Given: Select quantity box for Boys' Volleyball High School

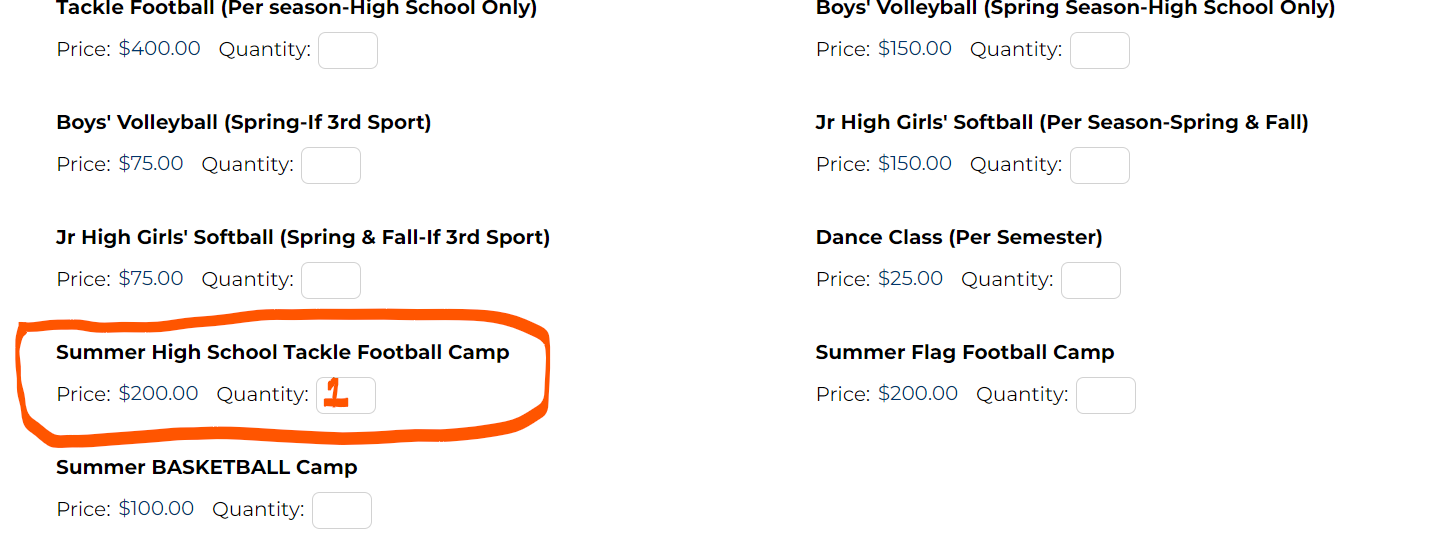Looking at the screenshot, I should (x=1100, y=50).
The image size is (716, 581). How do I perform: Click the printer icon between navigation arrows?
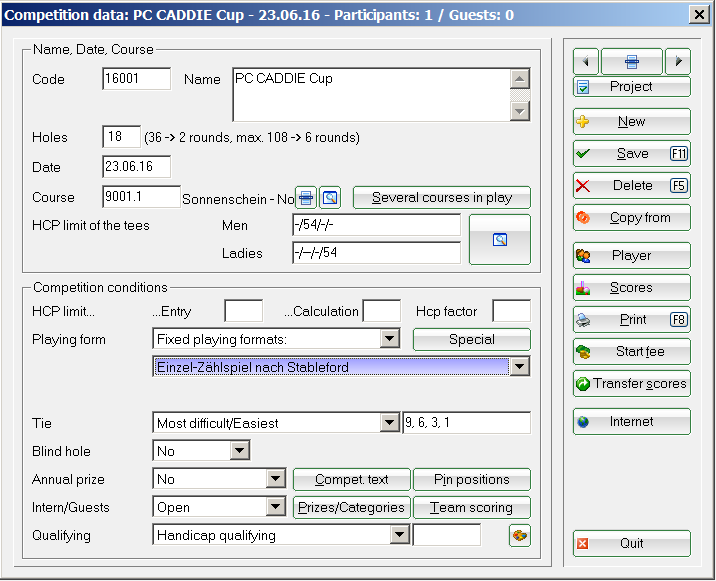pyautogui.click(x=631, y=61)
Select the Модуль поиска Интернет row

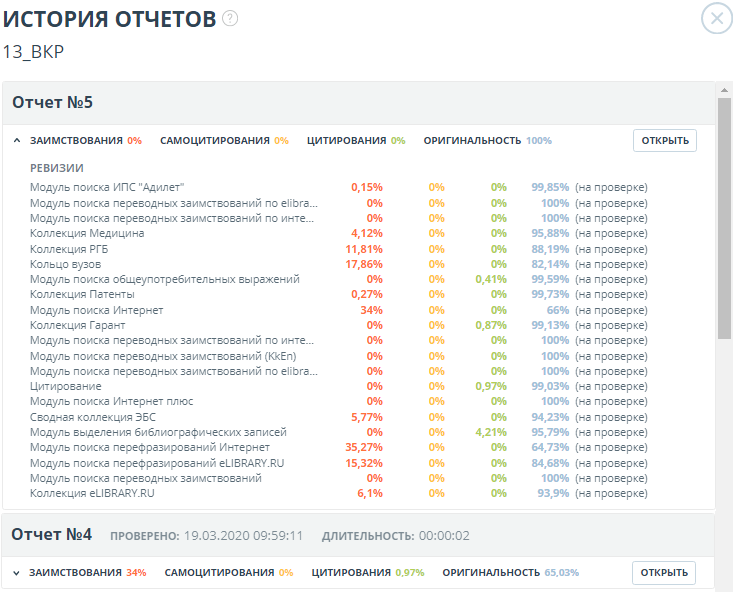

-------------------------

Assignment - Every line above should be printed again word for word, without its pictures.

Written solution -
Given: Select quantity box for Boys' Volleyball High School

Looking at the screenshot, I should (x=1100, y=50).
The image size is (716, 581). How do I perform: Click the printer icon between navigation arrows?
pyautogui.click(x=631, y=61)
Select the Модуль поиска Интернет row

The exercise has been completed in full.